Wideangle medium format

While I was part-xing some of my less well used equipment for a Nikon F4 I also obtained a second lens for my Bronica ETRS. A recent road trip to Leeds gave me an opportunity to shoot a roll of Kodak Tri-X with my new lens at a couple of interesting spots en-route.

The lens I bought is a 50mm f2.8 E lens for the Bronica ETR system. The E bit means it is less sophisticated than the better PE lens, and while it still has nice stuff like multi-coated elements it is limited to full 1-stop aperture values instead of the half-stop clicks on the better lens. The lens, like most medium format SLR lenses has a leaf shutter within the lens, so all in all I got quite a bit for my £99 outlay.

The joy of wideangle on medium format is that due to a crop factor of less than one this 50mm lens has an angle of view roughly equivalent to a 35mm lens on 35mm format film. So it gives the wide angle view I like but is also capable of a shallow(ish) depth of field which makes it great for getting close to things and throwing the background out of focus.

angel-of-the-north-1

The Angel of the North was my chosen subject and I managed to shoot most of a roll off while trying to capture some interesting angles. It was difficult to stand back far enough to get an overall view of the piece which forced one to think about compositions that only contained part of the sculpture. I chose two different approaches to tackle this, firstly to shoot some overall views with other elements in the frame to give context, and secondly to shoot some more abstract closeups of the kind I normally favor.

angel-of-the-north-2

The wider view of the 50mm lens over the ‘normal’ 75mm lens for this camera gives a bigger view without too much obvious ‘THIS IS A WIDEANGLE IMAGE” shoutyness that, say, my 12-24mm lens would on my D300 DSLR. It meant I couldn’t fit everything in, but what was there looked more natural. It’s rare that I ever include people in my images, but in this case it was A) unavoidable as they swarmed the place, and B) gave a sense of scale to the sculpture.

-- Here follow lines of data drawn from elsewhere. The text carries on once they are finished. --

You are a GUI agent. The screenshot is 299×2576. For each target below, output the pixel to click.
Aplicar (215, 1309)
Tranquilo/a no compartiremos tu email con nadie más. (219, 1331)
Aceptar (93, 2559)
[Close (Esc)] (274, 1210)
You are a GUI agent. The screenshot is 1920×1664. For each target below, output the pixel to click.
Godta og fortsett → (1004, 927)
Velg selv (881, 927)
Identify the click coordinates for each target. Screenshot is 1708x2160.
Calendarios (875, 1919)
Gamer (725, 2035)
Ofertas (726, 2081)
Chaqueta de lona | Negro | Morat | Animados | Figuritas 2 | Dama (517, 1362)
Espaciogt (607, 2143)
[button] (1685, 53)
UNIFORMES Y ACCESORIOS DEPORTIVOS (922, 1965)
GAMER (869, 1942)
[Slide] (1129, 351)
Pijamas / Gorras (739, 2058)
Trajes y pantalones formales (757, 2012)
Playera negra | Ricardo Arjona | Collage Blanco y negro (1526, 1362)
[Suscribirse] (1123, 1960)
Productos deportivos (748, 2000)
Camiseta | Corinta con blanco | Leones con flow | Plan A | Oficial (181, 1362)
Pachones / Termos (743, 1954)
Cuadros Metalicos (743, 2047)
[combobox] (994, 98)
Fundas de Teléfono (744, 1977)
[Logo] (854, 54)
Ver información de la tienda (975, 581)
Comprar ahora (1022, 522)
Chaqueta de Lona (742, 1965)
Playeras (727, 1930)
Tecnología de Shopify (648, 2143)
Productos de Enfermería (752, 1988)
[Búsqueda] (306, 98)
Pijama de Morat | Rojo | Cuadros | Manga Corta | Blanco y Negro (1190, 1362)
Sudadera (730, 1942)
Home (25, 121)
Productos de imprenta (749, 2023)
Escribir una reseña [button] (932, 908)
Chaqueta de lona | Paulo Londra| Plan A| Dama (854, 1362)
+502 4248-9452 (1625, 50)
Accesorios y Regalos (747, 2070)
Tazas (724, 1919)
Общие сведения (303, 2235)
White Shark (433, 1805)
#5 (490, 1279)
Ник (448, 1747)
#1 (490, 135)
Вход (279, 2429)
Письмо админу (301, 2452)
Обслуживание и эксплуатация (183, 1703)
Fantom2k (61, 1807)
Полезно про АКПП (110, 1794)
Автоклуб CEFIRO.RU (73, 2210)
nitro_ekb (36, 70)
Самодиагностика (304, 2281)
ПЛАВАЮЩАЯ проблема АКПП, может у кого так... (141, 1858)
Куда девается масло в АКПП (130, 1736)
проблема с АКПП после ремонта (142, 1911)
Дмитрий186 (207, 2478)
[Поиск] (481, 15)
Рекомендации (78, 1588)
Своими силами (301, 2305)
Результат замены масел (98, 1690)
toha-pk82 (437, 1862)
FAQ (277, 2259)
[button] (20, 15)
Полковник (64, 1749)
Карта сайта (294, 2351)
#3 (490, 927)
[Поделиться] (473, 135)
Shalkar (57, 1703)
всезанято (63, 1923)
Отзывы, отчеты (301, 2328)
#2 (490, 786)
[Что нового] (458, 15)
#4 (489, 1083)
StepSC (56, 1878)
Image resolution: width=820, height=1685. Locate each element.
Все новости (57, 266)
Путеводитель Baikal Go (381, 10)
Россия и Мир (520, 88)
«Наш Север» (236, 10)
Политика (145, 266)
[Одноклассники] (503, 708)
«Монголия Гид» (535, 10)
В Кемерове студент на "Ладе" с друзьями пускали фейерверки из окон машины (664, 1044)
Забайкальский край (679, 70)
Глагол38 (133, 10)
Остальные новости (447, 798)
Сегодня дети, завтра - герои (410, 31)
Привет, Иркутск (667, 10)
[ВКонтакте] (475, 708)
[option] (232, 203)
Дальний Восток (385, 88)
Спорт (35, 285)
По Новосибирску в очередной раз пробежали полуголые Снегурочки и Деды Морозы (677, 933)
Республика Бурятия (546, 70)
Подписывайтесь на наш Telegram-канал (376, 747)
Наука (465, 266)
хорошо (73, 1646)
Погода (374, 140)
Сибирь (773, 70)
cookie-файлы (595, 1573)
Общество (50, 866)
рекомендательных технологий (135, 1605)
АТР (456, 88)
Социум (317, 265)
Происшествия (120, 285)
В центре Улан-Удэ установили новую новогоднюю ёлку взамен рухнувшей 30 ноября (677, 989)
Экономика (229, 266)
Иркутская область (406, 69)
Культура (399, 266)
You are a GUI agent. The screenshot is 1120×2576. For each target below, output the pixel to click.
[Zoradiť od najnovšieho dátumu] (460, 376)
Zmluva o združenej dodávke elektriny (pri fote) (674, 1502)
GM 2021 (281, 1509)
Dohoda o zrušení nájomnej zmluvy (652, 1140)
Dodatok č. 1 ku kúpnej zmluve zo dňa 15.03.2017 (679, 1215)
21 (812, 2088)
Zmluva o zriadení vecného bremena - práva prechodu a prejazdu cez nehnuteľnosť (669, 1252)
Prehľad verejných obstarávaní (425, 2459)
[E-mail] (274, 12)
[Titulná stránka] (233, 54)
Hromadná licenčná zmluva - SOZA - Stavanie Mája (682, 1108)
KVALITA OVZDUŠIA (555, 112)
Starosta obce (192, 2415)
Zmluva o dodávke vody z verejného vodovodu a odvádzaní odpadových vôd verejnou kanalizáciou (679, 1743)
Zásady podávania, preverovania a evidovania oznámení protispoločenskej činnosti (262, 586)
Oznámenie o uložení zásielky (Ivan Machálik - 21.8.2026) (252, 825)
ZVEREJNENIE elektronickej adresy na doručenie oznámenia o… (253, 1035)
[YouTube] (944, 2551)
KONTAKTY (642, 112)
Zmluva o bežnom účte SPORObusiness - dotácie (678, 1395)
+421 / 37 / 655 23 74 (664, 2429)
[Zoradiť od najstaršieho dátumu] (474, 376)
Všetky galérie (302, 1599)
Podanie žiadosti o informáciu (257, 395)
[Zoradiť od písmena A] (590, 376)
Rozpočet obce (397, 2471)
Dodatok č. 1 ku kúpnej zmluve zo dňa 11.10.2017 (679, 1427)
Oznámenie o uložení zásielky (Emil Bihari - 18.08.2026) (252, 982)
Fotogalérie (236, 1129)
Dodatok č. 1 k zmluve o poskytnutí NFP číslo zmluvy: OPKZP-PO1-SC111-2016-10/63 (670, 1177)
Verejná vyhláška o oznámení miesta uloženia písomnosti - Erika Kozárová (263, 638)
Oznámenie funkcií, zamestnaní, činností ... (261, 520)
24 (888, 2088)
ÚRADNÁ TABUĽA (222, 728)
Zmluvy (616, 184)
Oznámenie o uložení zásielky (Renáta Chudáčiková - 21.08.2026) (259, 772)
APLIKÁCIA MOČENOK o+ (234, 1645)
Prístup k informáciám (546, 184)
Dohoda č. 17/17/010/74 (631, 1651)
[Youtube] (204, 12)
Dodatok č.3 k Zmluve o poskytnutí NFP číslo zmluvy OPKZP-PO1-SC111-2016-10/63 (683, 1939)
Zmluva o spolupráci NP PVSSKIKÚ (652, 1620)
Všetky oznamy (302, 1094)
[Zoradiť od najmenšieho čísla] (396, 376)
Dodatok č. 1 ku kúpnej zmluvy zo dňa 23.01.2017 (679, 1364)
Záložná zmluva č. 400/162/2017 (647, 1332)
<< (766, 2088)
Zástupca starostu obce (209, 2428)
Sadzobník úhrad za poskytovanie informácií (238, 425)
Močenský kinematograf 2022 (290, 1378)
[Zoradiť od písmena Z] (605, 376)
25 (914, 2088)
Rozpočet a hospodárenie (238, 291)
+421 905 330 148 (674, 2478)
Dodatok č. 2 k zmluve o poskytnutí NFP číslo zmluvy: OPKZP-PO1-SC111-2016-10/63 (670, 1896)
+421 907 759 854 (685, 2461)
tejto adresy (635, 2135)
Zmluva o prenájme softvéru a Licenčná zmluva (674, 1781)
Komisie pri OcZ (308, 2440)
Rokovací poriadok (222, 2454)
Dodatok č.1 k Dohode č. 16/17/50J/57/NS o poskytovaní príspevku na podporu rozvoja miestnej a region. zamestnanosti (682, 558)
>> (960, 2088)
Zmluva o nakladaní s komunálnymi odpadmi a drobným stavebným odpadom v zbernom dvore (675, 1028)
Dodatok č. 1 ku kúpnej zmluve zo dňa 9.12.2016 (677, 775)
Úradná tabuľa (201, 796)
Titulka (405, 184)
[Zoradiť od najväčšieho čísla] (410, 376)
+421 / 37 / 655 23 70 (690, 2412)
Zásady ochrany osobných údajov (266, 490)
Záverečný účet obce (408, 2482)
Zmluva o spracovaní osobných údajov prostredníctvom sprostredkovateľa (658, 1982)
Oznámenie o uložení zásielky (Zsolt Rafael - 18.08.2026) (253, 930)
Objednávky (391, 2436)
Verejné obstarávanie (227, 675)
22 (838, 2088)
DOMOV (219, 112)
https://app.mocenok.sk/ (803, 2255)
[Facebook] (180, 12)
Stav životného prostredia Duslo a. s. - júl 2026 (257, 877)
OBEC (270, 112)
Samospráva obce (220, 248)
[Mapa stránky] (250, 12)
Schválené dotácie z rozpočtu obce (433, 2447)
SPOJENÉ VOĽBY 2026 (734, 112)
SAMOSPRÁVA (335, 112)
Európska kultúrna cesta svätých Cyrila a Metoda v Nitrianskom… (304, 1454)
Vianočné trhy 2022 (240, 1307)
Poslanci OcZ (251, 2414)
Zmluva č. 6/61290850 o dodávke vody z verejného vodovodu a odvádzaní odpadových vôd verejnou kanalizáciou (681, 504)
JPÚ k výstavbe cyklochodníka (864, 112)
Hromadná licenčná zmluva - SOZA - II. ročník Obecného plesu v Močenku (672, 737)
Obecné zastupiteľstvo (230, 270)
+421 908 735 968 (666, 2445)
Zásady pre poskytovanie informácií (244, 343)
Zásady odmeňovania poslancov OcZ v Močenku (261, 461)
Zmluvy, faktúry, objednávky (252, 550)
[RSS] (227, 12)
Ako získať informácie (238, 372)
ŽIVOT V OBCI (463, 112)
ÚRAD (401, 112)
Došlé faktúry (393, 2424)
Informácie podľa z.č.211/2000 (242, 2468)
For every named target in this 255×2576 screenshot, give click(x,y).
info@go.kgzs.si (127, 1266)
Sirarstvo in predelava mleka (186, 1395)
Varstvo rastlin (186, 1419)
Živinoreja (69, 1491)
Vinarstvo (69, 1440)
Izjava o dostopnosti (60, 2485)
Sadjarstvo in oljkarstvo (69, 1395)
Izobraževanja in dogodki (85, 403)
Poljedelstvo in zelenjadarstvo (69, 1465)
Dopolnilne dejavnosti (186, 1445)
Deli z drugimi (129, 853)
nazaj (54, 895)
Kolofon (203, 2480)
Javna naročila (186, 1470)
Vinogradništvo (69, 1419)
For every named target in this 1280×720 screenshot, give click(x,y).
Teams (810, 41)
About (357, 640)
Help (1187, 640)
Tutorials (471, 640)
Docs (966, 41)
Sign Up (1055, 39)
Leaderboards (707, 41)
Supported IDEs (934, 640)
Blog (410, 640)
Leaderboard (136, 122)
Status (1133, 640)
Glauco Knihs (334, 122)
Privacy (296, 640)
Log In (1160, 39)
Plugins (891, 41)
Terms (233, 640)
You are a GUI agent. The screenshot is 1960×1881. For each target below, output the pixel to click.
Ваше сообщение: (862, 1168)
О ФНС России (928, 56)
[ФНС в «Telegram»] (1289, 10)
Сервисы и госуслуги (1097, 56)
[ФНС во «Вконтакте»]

It’s not my usual style, but I think it worked out ok  partly thanks to patience on my part to ensure that no-one was in a jarring pose that upset the balance.

angel-of-the-north-5

The abstract closeups are more my thing, and this lens didn’t disappoint on creating a nice shallow depth of field to give some three-dimensionality to the image. It usually takes a bit of contortion to shoot anything but horizontal views with a medium format camera with a waist-level finder, but in this case as I was mostly just looking up is was fairly easy to do (although it still presented the usual problems with the inverted left-right image when trying to frame the image).

angel-of-the-north-6

All these images were processed and scanned as usual with some tone curve fettling and light split toning in Lightroom to get them where I like them. I found the lens to produce a noticeable bit of barrel distortion, but the resulting 20 million pixel image provides plenty of overhead for adjusting without any ill effects visible in the final image.